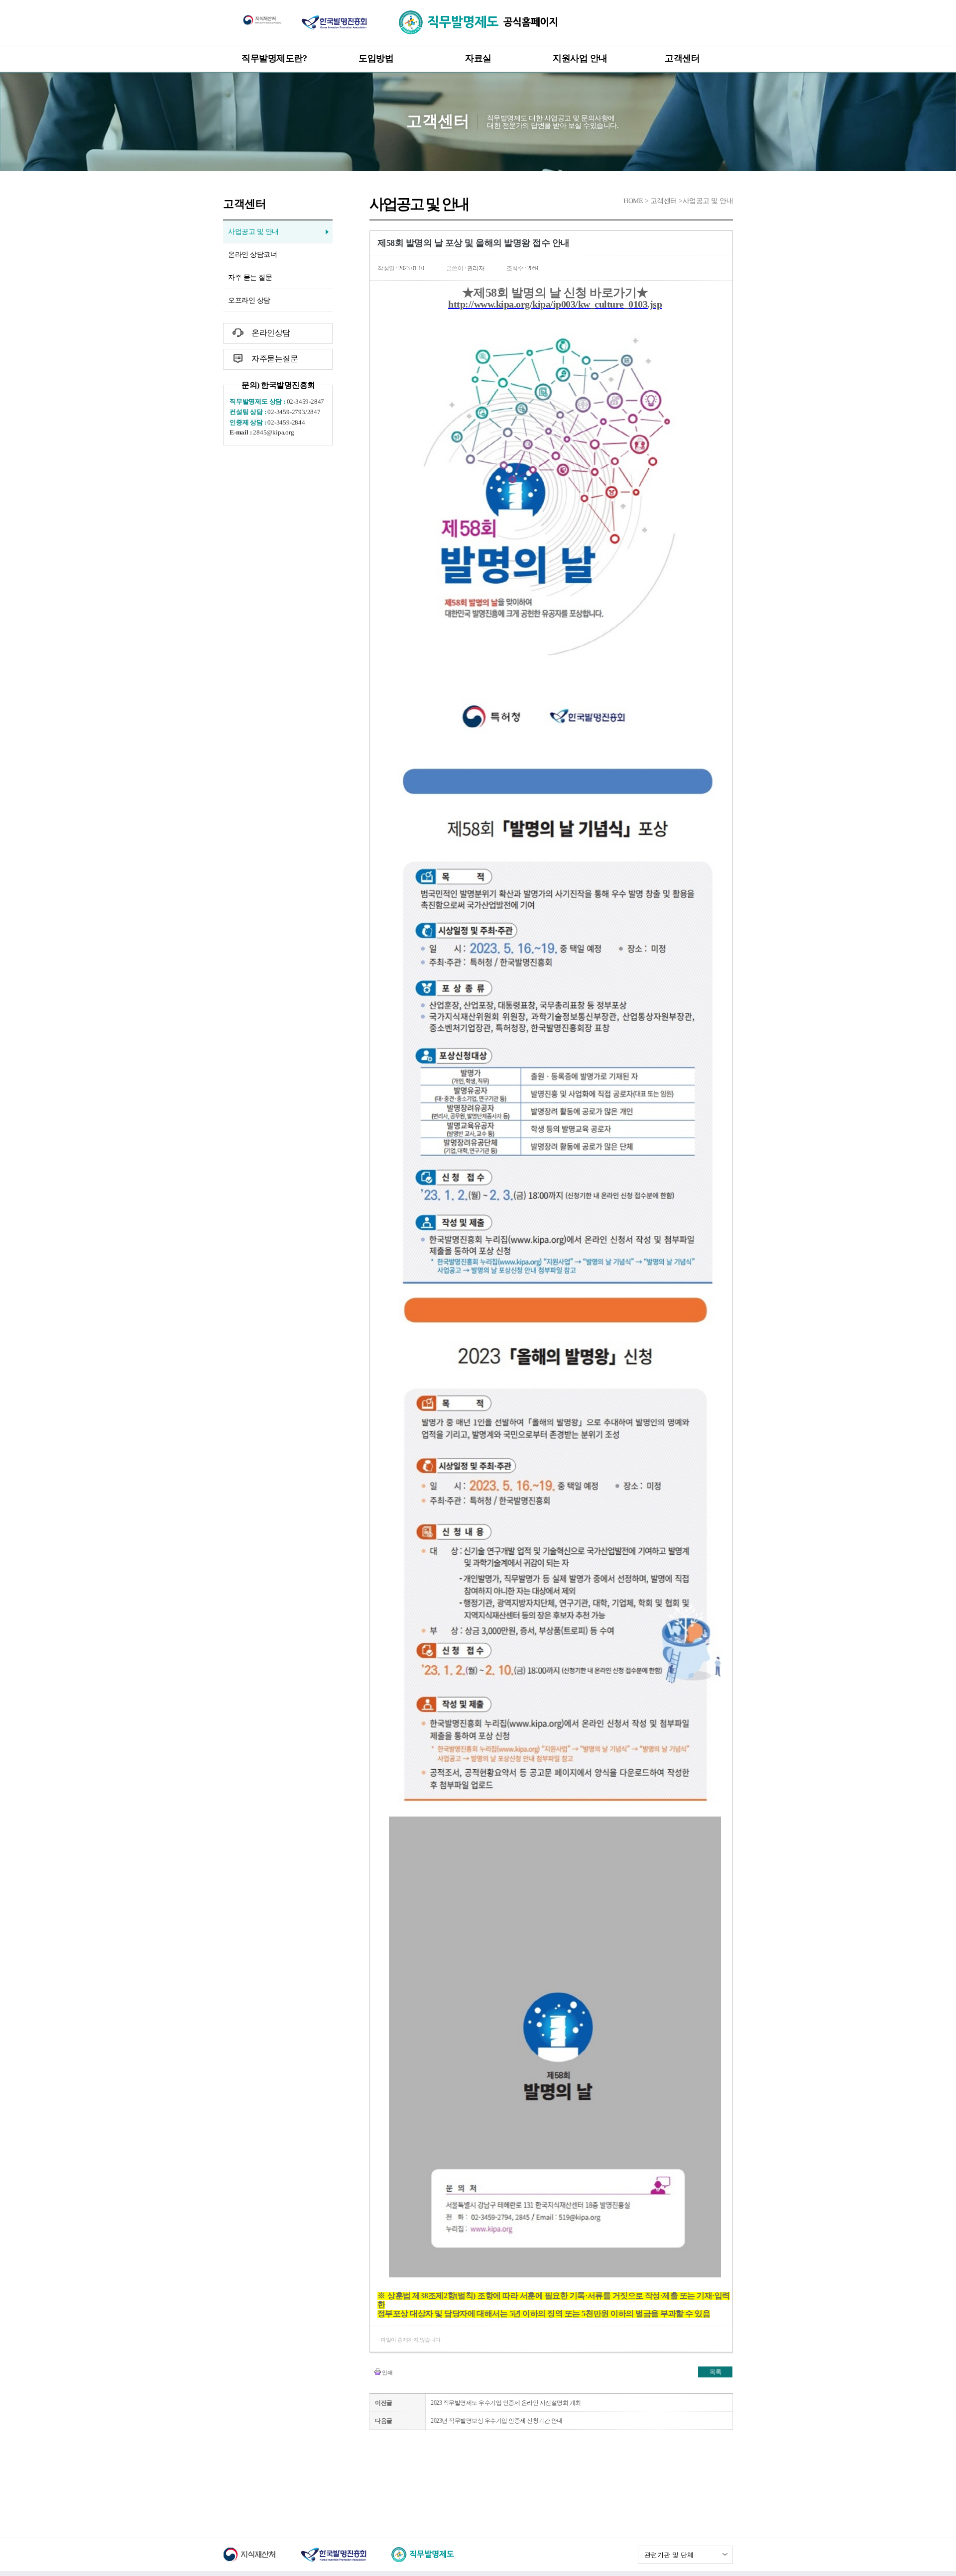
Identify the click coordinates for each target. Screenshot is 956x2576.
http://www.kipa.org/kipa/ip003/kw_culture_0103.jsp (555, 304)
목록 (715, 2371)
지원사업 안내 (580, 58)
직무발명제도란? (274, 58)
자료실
*****
* _WHAT YOU ARE ASKED TO DO_:
Retype the listing exactly. Skip every picture.

* _SOLUTION FOR THIS TASK_:
Identify the click coordinates for each target. Screenshot is 956x2576.
http://www.kipa.org/kipa/ip003/kw_culture_0103.jsp (555, 304)
목록 (715, 2371)
지원사업 안내 (580, 58)
직무발명제도란? (274, 58)
자료실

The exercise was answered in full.